Results  Participants were enrolled from August 23, 1983, through June 30, 1989. During a 15.8-year median follow-up, 630 of 1441 participants developed hypertension. During the DCCT, the incidence of hypertension was similar comparing participants assigned to intensive vs conventional therapy. However, intensive therapy during the DCCT reduced the risk of incident hypertension by 24% during EDIC study follow-up (hazard ratio, 0.76; 95% confidence interval [CI], 0.64-0.92). A higher hemoglobin A1c level, measured at baseline or throughout follow-up, was associated with increased risk for incident hypertension (adjusted hazard ratios, 1.11 [95% CI, 1.06-1.17] and 1.25 [95% CI, 1.14-1.37], respectively, for each 1% higher hemoglobin A1c level), and glycemic control appeared to mediate the antihypertensive benefit of intensive therapy.
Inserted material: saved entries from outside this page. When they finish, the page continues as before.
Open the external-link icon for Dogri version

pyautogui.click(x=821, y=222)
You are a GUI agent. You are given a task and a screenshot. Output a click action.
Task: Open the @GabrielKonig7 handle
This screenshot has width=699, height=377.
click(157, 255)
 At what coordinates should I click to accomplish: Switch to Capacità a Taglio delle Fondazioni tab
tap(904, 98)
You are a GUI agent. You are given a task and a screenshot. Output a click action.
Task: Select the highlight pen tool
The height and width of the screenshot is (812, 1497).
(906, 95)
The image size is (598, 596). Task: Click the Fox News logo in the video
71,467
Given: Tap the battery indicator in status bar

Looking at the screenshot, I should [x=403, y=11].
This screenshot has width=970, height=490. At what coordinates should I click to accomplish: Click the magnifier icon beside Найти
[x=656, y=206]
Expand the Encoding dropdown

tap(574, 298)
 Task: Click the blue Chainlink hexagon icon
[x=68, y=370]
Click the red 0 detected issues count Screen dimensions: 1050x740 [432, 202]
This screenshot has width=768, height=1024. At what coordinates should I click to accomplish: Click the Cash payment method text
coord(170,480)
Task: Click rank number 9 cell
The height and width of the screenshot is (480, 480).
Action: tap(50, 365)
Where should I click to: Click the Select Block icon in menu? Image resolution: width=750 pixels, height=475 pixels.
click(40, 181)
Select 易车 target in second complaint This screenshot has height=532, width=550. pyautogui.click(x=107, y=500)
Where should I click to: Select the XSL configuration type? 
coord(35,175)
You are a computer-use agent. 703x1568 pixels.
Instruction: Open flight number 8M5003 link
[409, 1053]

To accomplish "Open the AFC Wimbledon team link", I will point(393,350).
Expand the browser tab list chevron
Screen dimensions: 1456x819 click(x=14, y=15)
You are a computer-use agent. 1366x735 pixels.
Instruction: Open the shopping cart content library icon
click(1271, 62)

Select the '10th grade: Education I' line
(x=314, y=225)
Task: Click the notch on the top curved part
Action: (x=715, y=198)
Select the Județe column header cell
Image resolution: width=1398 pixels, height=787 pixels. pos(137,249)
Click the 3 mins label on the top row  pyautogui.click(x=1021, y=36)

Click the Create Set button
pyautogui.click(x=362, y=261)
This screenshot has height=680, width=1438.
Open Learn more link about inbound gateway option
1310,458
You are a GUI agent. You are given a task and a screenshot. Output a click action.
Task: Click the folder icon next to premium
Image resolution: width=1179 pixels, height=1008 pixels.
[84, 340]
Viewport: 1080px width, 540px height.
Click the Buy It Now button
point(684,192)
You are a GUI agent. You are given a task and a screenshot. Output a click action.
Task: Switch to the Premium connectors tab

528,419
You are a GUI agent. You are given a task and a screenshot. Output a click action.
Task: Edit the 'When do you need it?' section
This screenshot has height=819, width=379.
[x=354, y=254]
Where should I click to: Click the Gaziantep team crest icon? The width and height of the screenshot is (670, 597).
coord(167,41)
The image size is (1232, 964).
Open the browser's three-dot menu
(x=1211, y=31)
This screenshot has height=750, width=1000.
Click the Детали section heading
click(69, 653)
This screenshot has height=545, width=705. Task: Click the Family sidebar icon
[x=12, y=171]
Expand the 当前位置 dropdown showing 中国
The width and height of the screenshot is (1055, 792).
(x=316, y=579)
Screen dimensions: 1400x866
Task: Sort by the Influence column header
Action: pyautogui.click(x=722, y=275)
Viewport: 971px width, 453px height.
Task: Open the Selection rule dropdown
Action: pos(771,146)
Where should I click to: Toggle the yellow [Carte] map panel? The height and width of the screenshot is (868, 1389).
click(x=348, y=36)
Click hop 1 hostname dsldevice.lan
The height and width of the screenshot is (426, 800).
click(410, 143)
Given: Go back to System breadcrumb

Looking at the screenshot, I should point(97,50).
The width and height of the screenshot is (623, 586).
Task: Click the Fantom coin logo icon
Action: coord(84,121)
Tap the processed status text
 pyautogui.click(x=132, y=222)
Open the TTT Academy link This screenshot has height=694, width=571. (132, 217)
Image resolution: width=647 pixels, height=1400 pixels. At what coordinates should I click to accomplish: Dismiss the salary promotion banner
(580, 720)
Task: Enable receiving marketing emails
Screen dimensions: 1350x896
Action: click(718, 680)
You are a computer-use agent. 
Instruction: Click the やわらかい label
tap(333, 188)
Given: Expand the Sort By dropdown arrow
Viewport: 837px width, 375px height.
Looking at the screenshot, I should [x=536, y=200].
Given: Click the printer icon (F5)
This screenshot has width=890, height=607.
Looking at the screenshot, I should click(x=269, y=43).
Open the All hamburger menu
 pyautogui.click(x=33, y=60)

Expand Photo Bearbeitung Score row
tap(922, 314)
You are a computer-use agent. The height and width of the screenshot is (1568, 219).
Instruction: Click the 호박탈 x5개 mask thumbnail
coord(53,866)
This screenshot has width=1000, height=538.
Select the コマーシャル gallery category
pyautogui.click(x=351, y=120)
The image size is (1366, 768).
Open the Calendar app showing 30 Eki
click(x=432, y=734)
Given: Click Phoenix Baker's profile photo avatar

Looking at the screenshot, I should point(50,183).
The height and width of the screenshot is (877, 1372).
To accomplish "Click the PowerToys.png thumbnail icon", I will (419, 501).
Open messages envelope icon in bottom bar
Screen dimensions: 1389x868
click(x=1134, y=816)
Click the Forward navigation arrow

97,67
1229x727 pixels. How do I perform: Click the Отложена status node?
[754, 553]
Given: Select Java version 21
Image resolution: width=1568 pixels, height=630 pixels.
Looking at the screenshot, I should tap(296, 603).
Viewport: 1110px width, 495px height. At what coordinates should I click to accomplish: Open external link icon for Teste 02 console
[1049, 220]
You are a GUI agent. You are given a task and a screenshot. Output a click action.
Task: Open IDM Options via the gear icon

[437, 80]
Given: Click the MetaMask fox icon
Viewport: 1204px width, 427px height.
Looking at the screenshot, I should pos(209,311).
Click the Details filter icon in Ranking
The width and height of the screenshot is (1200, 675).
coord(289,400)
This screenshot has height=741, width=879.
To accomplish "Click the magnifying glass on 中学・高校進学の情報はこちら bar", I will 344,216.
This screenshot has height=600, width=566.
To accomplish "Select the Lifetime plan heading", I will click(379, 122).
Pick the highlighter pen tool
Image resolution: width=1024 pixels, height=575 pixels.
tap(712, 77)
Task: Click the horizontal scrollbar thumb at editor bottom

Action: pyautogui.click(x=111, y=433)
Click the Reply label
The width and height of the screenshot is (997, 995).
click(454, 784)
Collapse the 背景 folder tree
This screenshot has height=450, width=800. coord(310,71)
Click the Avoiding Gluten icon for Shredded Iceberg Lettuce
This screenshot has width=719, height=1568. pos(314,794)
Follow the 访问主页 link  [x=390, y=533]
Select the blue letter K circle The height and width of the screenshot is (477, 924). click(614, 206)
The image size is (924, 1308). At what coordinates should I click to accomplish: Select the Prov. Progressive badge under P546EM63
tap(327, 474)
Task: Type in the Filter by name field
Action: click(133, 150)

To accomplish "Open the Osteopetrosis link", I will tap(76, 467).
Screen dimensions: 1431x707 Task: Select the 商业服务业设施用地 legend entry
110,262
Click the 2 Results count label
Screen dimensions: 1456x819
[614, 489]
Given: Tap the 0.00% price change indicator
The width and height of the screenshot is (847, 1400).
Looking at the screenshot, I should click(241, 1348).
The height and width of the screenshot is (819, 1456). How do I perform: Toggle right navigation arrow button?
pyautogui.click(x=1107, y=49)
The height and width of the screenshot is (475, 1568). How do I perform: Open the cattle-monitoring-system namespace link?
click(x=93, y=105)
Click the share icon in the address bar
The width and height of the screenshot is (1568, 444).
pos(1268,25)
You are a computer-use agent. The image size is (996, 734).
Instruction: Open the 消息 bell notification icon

Older age, male sex, family history of hypertension, greater baseline body mass index, weight gain, and greater albumin excretion rate were independently associated with increased risk of hypertension.

Conclusions  Hyperglycemia is a risk factor for incident hypertension in type 1 diabetes, and intensive insulin therapy reduces the long-term risk of developing hypertension.